Every bill creates winners and losers. Here's who stands to gain and who bears the cost.

Who Benefits

  • Elected members and non‑member committee appointees — get uniform, predictable conduct rules and a statutory route to request documents they need to perform their role.
  • The public — gains consistency across councils in how meetings are run and how conduct is regulated, plus a public explanation requirement when standards change.
  • The Secretary and central administration — gains a single point of control to set minimum governance standards and reduce regulatory fragmentation across local government.

Who Bears the Cost

  • Local authorities — lose some autonomy over tailoring codes and standing orders to local needs and must adapt local practice and staff training to centrally issued instruments.
  • Chief executives and governance teams — take on new administrative duties: responding to member document requests, explaining amended codes at public meetings, and implementing centrally issued instruments.
  • Smaller councils and community boards — may face disproportionate implementation costs to align legacy practices, templates and software with central standards and to manage additional consultation and communication tasks.

Key Issues

The Core Tension

The bill balances two legitimate objectives — consistent, nation‑wide standards for councillor behaviour and meeting procedure versus local autonomy and flexibility — but in doing so shifts significant definitional and implementation power to the Secretary and to chief executives, creating a trade‑off between uniformity and locally tailored governance.

The bill centralises rule‑setting for conduct and meeting procedure, but it leaves several consequential questions unaddressed. "Reasonably necessary" — the trigger for a member’s right to documents — is not defined, which will force local authorities to develop operational thresholds and could create tension with the Local Government Official Information and Meetings Act (LGOIMA) and privacy/confidentiality obligations.
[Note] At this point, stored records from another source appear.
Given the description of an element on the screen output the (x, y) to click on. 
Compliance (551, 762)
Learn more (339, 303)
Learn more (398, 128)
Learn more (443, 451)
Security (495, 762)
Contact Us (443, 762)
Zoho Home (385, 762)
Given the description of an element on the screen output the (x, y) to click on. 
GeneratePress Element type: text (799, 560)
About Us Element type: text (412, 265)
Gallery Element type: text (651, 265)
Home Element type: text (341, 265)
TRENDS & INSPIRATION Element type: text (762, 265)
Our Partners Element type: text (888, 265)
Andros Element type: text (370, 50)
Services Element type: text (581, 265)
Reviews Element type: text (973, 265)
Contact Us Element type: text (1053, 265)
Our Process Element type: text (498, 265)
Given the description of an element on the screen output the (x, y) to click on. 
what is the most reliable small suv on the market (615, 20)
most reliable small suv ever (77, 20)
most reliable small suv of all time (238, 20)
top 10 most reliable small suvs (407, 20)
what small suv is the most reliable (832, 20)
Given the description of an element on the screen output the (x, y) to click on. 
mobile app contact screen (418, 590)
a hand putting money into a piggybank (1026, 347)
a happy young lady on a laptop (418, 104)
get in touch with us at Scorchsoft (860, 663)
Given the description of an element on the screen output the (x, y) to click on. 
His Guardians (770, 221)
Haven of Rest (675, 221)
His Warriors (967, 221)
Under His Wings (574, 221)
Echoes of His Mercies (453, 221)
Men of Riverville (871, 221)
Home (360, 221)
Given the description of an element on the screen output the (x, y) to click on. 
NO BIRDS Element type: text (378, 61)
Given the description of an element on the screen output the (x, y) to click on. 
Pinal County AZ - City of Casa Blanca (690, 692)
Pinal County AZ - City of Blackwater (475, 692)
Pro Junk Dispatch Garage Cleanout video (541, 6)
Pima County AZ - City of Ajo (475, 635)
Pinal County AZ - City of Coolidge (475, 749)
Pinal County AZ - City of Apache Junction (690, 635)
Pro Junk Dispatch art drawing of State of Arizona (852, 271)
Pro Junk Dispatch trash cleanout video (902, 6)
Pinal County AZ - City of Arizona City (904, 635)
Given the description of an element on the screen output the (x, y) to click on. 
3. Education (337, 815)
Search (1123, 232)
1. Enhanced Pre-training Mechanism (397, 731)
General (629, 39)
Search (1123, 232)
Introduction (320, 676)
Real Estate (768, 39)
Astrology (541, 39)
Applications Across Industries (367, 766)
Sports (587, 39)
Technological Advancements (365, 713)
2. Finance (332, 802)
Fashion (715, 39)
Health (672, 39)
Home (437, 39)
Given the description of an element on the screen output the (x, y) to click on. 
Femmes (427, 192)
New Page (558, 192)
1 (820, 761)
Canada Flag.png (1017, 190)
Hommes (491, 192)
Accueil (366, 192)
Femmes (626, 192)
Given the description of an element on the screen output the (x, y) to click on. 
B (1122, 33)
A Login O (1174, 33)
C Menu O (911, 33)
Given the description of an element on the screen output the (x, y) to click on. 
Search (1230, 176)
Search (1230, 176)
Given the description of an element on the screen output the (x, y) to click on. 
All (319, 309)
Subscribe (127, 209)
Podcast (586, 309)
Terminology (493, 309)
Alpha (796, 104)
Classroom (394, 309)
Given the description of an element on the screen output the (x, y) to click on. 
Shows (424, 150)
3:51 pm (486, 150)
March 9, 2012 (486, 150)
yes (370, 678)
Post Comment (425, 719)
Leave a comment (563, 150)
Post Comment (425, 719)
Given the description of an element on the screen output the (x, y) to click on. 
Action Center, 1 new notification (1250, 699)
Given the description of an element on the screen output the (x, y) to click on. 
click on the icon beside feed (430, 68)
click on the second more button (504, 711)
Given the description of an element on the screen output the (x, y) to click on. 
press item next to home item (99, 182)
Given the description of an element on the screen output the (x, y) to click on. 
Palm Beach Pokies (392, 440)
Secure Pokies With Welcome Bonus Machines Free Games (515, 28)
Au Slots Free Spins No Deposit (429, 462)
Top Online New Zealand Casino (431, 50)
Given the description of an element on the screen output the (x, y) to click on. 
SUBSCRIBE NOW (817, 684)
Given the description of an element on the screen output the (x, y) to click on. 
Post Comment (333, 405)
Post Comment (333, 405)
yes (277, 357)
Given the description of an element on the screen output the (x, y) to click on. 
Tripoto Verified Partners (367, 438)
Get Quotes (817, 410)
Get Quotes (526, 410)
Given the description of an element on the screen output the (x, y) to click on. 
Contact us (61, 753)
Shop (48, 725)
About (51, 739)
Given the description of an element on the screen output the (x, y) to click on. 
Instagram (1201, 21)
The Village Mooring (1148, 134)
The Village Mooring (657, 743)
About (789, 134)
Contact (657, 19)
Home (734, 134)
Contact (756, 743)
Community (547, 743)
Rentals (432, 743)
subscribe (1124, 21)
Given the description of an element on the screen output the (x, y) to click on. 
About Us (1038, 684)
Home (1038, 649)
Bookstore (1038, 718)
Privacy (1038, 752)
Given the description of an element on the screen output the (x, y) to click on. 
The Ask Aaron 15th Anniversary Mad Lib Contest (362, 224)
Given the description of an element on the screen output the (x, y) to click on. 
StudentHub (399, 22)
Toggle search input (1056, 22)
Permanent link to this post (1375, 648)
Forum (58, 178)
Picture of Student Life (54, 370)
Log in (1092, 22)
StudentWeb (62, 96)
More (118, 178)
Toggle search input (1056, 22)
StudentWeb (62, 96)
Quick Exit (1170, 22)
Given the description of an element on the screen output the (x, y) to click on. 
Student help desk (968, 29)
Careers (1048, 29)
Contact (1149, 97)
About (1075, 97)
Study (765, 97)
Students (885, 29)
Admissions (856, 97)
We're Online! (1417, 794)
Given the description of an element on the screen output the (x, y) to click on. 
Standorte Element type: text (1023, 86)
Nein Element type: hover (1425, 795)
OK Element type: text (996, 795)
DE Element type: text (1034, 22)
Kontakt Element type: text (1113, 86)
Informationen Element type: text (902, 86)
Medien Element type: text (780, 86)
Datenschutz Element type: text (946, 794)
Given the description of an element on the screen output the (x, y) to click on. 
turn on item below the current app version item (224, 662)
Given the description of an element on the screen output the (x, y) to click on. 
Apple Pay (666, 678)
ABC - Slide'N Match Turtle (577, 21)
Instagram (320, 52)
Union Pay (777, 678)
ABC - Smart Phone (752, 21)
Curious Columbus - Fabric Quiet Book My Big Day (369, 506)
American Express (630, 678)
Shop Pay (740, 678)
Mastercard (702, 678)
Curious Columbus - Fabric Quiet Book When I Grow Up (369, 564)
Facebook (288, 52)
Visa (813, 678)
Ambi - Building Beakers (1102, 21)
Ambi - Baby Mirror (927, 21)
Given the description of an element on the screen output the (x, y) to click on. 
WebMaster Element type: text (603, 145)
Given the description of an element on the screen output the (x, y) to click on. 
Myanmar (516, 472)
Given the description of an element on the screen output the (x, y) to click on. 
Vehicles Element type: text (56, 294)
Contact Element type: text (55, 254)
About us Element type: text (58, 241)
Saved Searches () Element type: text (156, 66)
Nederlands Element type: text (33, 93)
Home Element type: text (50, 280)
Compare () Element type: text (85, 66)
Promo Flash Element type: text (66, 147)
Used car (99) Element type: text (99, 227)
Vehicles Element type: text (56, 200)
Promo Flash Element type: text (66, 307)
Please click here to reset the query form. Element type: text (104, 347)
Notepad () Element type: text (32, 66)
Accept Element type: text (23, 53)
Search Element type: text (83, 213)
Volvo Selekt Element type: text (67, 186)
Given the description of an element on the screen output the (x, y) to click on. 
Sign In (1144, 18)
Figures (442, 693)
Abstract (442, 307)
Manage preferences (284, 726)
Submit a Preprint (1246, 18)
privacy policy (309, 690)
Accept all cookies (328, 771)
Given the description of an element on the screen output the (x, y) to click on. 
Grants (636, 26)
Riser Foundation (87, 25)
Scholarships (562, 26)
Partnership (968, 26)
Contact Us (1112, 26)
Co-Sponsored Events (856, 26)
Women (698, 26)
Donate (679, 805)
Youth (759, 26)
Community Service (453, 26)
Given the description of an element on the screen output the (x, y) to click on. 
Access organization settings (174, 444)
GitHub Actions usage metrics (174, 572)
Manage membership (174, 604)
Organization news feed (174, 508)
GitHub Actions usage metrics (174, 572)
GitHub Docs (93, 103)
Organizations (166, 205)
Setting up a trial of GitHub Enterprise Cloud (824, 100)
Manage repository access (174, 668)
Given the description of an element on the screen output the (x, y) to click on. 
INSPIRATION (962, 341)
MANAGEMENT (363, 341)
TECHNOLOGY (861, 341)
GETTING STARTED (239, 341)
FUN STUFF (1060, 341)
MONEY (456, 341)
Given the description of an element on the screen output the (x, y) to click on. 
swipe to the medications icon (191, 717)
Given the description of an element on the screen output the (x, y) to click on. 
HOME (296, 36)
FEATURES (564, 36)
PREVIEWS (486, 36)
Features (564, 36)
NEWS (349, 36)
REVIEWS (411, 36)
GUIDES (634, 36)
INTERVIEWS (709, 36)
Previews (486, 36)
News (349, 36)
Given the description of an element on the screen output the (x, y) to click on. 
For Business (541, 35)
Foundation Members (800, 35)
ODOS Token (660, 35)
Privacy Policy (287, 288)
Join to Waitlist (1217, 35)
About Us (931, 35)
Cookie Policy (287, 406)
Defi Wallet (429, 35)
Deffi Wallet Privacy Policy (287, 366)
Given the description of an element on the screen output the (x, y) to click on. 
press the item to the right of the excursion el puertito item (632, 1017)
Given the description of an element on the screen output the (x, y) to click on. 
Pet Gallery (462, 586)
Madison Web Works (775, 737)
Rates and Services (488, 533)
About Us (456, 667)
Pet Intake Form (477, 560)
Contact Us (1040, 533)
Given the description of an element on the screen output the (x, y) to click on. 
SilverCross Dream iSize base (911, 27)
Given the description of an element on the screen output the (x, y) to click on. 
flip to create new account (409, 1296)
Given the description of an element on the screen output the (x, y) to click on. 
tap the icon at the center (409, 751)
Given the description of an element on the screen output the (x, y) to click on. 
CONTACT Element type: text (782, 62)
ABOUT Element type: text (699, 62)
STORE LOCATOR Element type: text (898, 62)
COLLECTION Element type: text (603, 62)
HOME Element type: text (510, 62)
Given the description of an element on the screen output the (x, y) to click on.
The escalation route (chief executive → governing body) creates a faster, internal path for members, but it may generate more governance disputes and place the governing body in the position of adjudicator for contested disclosures.

The consultation requirement is limited to instruments approved and issued on or after 1 January 2027; instruments issued before that date avoid the duty. That staged application may produce a two‑tier landscape where earlier standards remain in force without formal local input, or it could incentivise the Secretary to fast‑track initial standards before the consultation deadline.

The prohibition on revocation without replacement prevents sudden regulatory gaps but also risks entrenching an unsuitable instrument if timelier revision is politically or administratively difficult. Finally, the bill removes several existing subsections and language that previously connected codes to local adoption; those deletions reduce local flexibility but also raise questions about whether local authorities may supplement the standard with additional local rules and, if so, where the line will be drawn.